Header Ads Widget

Darussalam Audio

Surat untuk Lebaran Tanpa Rendang



Oleh: Maharani

Gerimis kecil sore ini tidak lagi kelabu. Kepulan asap Rendang dari tungku yang Ibu Ranum nyalakan menambah sensasi yang padu saat disandingkan bersama dengan aroma petrikor kebanggaan hujan itu. Konon katanya jika ras terkuat dibumi telah menyuguhkan makanan, tandanya aktifitas didunia ini harus segera dihentikan. Tak heran ketika Ranum dan Aku lebih memilih mengiyakan panggilan Ibunya dulu dibanding panggilan solat Maghrib dari-Nya. Aku tahu, alangkah baiknya jika isi perut lebih didahulukan bukan?

Ibu dan Bapak memberi nama Jingga untukku. Jingga untuk senja yang dicintai orang tuaku semasa mereka masih menjadi sepasang kekasih, sampai jingga untuk hari terakhir Ibu melihat Bapak di ambang pintu. Terlalu banyak jingga dalam kenangan ibu sehingga aku kehabisan alasan autentik mengapa harus Jingga. Padahal sebenarnya ketika itu, punggung Bapak adalah Jingga yang melukis perpisahan. Mengharuskan kepergian yang tak pernah hati Ibu ikhlaskan.

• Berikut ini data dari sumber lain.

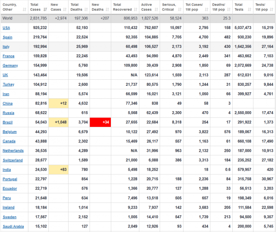The height and width of the screenshot is (232, 276).
Task: Sort by Total Deaths arrows icon
Action: pyautogui.click(x=86, y=10)
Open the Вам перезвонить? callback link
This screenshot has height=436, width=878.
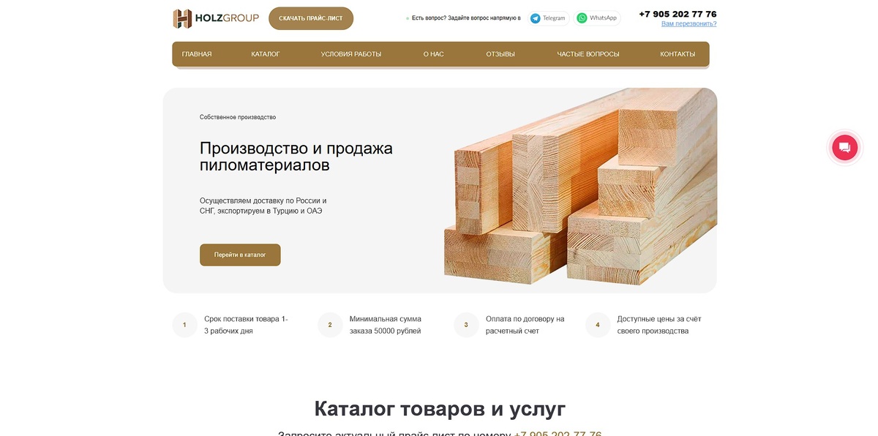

***                                                                                                                               

Terdengar jelas salam jumpa dari dosen Filsafatku yang mengakhiri kelas skaligus libur akhir semester tahun ini. Teman-teman yang lain mulai berhamburan meninggalkan kelas. Suara langkah mereka benar-benar bersemangat apalagi menyambut masa liburan, sangat memekik telinga. Keluar kelas, menuruni tangga, melewati koridor, menaiki kendaraan, lalu pulang. Hari ini adalah hari yang tidak begitu menguras tenaga bagi Jingga.

Aku menjadi orang terakhir yang keluar dari kelas. Menuruni anak tangga dengan pelan sambil memeluk buku. Seseorang mengikuti langkahku dari belakang. “Kenapa?” aku melontar pertanyaan sebelum ia menyapaku. Dia hanya membalas dengan senyuman. Dia, Adam.

“Aku …” tiba-tiba, terlukis di wajah Adam senyuman yang sumringah. Beda dengan tempo lalu saat ia tunjukan raut bermasamnya itu. Kali ini, aku sedikit bersyukur melihatnya.

Adam menyamai langkahku, “Aku sudah tahu bagaimana cara cukupi uang saku kita di musim liburan ini.”

“Bagaimana?” Aku memutar badan 90 derajat agar bisa bertatap dengan Adam. Menjadi sedikit tertarik dengan topik pembicaraan ini.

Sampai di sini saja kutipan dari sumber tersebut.